Adam Gopnik acknowledges limitation more quietly but consistently, usually through the admission that his essays are portraits of his own obsessions as much as portraits of their ostensible subjects. He rarely claims to have arrived at a subject from a position of neutrality.
Robert Caro is the interesting countercase. He is obsessively candid about his methods and his uncertainty in the Working memoir, but the volumes of the Johnson biography project confidence rather than acknowledged limitation. The candor about process is segregated from the finished work, which is the opposite of what Oppenheimer does by embedding Blume’s corrections in the notes.
The writer most structurally similar to what Oppenheimer is doing is probably Hermione Lee, whose biography of Penelope Fitzgerald and whose theoretical writing about biography both treat the form’s limitations as part of what biography should honestly represent rather than conceal.

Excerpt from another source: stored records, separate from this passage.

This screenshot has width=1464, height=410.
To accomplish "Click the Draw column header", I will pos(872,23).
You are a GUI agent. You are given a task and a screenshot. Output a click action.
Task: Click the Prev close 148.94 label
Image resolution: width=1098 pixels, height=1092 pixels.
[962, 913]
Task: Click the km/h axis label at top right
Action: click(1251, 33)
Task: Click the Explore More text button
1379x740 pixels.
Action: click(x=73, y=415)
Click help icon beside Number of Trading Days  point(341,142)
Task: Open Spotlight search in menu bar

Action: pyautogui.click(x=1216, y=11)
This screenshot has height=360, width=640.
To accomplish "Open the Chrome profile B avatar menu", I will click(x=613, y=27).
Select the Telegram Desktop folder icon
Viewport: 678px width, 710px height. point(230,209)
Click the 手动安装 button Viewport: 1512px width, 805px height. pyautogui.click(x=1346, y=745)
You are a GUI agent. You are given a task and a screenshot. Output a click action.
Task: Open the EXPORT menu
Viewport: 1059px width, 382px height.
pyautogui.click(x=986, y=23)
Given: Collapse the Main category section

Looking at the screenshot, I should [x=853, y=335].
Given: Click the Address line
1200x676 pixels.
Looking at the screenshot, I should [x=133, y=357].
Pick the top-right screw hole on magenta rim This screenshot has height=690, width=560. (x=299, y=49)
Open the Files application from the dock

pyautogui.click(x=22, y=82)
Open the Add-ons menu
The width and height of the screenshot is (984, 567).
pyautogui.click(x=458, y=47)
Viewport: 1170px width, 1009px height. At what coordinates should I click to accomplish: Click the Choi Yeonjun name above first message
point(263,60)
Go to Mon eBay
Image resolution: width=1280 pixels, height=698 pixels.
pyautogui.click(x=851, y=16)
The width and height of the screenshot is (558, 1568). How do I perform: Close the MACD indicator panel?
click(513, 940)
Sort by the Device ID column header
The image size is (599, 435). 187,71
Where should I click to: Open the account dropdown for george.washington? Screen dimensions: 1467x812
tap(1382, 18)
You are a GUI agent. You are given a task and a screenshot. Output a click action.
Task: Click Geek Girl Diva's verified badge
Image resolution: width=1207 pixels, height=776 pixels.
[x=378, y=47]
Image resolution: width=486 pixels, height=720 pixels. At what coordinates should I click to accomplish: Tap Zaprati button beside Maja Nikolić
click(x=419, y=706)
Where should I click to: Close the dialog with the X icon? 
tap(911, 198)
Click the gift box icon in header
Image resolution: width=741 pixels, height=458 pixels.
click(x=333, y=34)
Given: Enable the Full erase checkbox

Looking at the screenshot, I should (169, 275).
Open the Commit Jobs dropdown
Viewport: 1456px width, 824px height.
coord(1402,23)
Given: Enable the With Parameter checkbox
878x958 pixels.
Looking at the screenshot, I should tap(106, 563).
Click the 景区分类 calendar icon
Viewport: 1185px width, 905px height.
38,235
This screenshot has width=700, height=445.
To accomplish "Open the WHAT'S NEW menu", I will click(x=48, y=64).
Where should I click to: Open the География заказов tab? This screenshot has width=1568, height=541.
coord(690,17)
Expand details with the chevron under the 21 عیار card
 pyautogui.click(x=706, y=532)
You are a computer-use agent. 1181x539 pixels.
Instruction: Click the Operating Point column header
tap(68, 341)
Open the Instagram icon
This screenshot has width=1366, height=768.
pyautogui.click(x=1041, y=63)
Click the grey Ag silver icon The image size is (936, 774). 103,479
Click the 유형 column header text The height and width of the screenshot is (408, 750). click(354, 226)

She argues that the biographer’s subjectivity and the gaps in the record are not embarrassments to be minimized but features of the subject that a serious biography must account for.
When I read Mark Oppenheimer, I keep feeling that there is so much more he wants to do but can’t do due to the requirements of his liberal elite coalition.
The most striking moment in this Times article is his admission near the end of the book that he is “missing a lot” and that “internal family dynamics” remained opaque, followed by the acknowledgment that he could have pressed harder and that if the truth eluded him, the fault might be his. A biographer writing that sentence, in the book itself rather than in a defensive interview after bad reviews, is doing something most practitioners of the genre refuse to do. The genre’s conventional posture is confidence: I have spent years with this person and their archive and I now know them well enough to tell you who they are. Oppenheimer is publishing his uncertainty alongside his conclusions.
His remark about the “silly hope” is in the same register. He names the fantasy that drives biography, that the biographer will come to know the subject better than the subject knows herself, and then immediately identifies it as a fantasy. Most biographers operate from exactly that fantasy without ever acknowledging it. He acknowledges it and proceeds anyway, which is the more honest position: I know this hope is silly and I worked from it regardless because there was no other way to do the work.
The 100 citations of Blume’s own corrective email in his notes section is the formal equivalent of this. He is building her disagreement with his account into the apparatus of the book rather than smoothing it away in revision. Readers who follow the notes will find, repeatedly, the subject saying he got something wrong or incomplete. That is an unusual choice. It converts the book’s scholarly apparatus into a record of the gap between his account and hers.
His candor about limitation did not produce a more limited book. He still wrote the medical history, the sexual experimentation, the postmortem on the marriages. The candor about what he missed coexists with the willingness to publish what he found. That combination, aggressive reporting paired with honest acknowledgment of what the reporting did not reach, is rarer in biography than either quality alone.